= Exercise set =
(a) According to the text on dog breed genetics, roughly how many dog breeds exist today?
(b) Write out everything in the text on dog breed genetics from "Is the genetic" down to "in the assignments.", swapping "purebred" for "registered".
(Text shown Opens)
Currently, there exist approximately 450 dog breeds [1], mainly created during the Victorian era in the mid-19th century [2] bred for various working abilities including hunting, guarding, herding, morphometric, and behavioural standards which have become the dominant determinants of selection. “Breed-defining” phenotypic traits were under strong selection pressure, which reduced heterozygosity and initiated a fixation process on regions harbouring the genes with a major effect on these traits. Accordingly, a dog breed can be considered as a kind of homogeneous strain with special phenotypes and genomic makeup [2]. It was at this point that breeding clubs were formed, registration of pedigrees was required, and the reproductive isolation of the breeds gradually led to increased genetic differentiation [3,4], creating breed-barriers around the populations.
Now stand the fundamental questions: which dogs are in, and which dogs are out of this border? Which dogs can be assigned to breed, and which ones must be excluded? Before the advent of the genetic marker-based population analyses, the breed affiliation relied on breed specific phenotypes. Later, advanced genetic markers, including microsatellites and SNPs, and sophisticated computer programs provided an effective solution to answer this question more objectively.
The efficiency of different Bayesian- [5], frequency- [6], and genetic distance based [7] clustering methods have been surveyed in the individual assignment tests of 250 dogs using ten microsatellite markers. The Bayesian method ensured maximal success in determining the breeds of origins of these dogs. The most important factors of the clustering methods used were the genetic divergence of the reference populations (RPs), the polymorphism rate, and the number of microsatellites used in the analysis [8].
Is the genetic differentiation of different dog breeds distinct enough to determine the breeds of origin solely based on the genotypes of the individual dogs in question? According to Parker et al. [3], 414 purebred dogs belonging to 85 breeds genotyped on 96 microsatellite loci provided 99% success in the assignments.
Leroy et al. [9] used a panel of 21 microsatellites to genotype 1514 dogs belonging to 61 breeds. They applied a clustering approach, STRUCTURE [10], and a direct assignment method GeneClass2.0 [11]. Correct assignments of dogs were within 85.7–98.3% to their breed.
(Text shown Closes)
(Data to examine Opens)
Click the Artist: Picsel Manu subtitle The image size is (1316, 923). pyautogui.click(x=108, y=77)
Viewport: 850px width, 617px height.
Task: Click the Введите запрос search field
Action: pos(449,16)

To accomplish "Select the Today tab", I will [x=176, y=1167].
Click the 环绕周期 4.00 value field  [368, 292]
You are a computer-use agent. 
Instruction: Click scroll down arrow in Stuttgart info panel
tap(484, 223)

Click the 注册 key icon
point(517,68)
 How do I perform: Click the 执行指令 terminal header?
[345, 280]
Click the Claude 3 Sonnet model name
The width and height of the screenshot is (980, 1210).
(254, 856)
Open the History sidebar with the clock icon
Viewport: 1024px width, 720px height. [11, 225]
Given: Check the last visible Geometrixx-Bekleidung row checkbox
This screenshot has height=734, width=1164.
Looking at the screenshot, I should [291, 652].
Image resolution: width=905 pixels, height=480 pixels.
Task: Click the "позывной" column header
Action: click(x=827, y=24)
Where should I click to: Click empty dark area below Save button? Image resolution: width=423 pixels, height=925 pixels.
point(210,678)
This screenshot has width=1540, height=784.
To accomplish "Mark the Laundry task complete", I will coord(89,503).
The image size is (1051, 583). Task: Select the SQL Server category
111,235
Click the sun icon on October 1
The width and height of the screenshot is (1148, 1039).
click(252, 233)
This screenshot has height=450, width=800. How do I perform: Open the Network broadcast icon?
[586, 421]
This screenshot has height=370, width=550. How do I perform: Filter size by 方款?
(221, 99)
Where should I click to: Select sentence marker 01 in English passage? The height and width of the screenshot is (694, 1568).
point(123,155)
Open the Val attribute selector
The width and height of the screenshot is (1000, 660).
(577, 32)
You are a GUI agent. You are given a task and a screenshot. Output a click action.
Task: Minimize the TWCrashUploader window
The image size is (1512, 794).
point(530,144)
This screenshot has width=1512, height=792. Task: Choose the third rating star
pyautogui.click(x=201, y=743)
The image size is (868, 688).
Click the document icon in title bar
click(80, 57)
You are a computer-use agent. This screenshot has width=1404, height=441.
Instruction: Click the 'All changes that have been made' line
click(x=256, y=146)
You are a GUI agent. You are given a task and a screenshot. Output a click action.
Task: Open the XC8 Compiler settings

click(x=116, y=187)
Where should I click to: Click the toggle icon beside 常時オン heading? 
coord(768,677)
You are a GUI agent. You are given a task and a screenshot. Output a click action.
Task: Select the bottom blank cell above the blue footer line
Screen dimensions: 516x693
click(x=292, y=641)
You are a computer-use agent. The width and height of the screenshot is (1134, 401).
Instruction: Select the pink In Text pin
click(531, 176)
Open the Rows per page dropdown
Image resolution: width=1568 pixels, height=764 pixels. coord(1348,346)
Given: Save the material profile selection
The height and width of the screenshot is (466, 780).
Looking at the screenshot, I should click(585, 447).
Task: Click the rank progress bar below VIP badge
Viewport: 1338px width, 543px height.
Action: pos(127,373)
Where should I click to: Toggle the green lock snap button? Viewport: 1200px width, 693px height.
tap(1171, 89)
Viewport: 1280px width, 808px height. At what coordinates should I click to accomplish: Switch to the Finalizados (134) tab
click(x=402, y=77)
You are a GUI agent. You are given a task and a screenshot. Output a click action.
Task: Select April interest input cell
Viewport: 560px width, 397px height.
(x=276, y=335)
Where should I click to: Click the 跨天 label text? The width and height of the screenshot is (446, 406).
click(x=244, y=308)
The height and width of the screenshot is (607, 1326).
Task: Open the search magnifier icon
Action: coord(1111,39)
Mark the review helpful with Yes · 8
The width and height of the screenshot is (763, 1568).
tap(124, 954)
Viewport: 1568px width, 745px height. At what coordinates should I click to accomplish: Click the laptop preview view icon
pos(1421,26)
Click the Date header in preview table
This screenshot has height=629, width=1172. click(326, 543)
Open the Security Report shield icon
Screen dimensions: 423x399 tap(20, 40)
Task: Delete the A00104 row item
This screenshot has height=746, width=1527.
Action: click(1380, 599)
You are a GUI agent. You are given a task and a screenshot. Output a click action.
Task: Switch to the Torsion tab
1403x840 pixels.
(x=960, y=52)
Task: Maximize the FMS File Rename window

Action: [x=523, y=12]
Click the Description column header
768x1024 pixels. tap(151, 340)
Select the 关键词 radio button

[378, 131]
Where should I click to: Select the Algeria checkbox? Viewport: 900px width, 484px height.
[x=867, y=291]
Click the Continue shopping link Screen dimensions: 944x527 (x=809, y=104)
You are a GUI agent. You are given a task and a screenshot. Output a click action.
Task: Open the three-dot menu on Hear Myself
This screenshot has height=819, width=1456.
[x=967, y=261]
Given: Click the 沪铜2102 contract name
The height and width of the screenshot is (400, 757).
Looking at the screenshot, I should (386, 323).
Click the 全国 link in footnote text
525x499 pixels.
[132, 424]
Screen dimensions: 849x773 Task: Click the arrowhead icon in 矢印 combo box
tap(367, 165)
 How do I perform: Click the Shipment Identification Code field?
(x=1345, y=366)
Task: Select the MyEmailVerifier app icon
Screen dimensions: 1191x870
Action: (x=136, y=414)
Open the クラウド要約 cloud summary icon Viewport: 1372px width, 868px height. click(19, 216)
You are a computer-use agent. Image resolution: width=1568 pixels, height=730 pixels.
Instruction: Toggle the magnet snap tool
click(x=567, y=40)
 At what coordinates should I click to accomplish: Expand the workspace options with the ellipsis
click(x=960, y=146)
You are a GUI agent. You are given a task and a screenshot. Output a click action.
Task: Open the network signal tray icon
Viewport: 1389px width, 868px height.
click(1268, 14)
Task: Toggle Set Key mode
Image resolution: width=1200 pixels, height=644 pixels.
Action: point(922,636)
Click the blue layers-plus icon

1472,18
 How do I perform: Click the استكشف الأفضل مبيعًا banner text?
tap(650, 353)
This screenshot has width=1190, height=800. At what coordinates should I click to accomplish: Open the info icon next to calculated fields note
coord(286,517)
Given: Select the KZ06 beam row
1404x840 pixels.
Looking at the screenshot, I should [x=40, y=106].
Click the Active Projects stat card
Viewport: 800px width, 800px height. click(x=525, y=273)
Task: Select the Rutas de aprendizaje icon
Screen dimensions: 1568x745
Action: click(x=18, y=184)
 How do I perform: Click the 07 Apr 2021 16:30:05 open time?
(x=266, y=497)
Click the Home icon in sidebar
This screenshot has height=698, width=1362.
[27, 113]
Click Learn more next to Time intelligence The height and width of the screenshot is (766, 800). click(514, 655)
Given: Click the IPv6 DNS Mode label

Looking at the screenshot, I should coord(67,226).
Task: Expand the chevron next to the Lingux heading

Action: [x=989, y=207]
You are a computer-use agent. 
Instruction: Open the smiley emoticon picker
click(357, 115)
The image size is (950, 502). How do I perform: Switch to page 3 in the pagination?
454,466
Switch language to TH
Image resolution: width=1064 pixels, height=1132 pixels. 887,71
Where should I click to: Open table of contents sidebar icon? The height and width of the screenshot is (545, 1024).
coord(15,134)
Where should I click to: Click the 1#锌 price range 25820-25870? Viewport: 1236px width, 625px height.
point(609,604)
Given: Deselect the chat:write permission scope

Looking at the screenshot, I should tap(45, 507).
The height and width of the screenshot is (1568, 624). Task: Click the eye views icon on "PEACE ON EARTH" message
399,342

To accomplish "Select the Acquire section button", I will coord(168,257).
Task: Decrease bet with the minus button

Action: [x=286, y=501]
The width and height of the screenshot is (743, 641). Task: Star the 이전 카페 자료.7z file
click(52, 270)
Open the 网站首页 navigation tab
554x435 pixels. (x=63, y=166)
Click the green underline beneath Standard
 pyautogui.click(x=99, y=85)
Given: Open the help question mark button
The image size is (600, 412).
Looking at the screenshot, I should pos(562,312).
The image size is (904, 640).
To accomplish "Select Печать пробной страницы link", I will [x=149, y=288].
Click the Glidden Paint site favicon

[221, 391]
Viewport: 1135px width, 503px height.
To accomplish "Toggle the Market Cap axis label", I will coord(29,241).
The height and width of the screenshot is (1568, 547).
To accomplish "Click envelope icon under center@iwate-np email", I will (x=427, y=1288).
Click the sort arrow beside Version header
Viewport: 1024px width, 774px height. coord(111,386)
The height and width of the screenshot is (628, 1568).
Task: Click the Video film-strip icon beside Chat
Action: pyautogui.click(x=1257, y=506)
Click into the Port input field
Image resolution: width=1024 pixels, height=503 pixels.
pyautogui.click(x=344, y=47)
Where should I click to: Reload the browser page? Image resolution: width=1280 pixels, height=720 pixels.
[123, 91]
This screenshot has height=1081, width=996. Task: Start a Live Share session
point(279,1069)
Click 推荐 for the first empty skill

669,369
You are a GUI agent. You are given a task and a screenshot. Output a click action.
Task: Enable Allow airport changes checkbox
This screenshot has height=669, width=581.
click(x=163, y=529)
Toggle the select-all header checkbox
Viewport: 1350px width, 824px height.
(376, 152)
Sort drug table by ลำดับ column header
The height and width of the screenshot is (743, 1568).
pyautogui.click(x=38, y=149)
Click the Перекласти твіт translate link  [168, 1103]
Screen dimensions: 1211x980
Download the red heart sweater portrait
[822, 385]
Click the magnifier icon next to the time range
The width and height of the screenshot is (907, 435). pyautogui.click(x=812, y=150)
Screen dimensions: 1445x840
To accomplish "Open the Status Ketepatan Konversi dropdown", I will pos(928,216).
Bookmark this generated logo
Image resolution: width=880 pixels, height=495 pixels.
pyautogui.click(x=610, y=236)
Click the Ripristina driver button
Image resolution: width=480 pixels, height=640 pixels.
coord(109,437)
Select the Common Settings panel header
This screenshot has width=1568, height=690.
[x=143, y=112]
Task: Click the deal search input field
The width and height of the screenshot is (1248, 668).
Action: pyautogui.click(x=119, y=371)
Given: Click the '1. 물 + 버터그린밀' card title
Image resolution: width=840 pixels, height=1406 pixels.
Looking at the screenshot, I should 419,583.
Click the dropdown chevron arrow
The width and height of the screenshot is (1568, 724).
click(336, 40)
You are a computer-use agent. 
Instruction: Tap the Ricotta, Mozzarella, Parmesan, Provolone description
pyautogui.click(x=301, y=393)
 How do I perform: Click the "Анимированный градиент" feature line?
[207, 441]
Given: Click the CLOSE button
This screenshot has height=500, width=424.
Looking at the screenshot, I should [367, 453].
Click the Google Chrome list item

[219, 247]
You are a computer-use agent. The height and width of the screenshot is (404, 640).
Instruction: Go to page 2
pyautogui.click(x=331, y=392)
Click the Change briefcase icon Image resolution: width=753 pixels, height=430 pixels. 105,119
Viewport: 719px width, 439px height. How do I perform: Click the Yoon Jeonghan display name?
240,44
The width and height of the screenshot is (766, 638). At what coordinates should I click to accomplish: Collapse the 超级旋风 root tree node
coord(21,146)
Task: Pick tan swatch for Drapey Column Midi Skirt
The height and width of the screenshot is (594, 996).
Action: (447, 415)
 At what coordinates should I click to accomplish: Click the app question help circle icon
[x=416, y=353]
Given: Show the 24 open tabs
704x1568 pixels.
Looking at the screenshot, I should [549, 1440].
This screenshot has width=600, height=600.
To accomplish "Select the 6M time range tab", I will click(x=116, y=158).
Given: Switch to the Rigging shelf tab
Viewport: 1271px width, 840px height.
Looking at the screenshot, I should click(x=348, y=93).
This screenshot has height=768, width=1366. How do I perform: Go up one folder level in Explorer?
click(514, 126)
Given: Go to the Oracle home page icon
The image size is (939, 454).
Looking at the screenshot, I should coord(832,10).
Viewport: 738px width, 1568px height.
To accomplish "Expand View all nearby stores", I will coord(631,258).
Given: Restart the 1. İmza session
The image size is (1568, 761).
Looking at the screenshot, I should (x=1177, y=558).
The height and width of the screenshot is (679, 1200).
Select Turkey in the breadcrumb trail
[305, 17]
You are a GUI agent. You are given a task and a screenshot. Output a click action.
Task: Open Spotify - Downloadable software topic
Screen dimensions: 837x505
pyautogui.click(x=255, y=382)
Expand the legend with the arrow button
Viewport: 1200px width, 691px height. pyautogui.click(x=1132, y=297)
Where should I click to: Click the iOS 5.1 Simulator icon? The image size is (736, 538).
(Data to examine Closes)
= Task responses =
(a) Approximately 450

(b)
Is the genetic differentiation of different dog breeds distinct enough to determine the breeds of origin solely based on the genotypes of the individual dogs in question? According to Parker et al. [3], 414 registered dogs belonging to 85 breeds genotyped on 96 microsatellite loci provided 99% success in the assignments.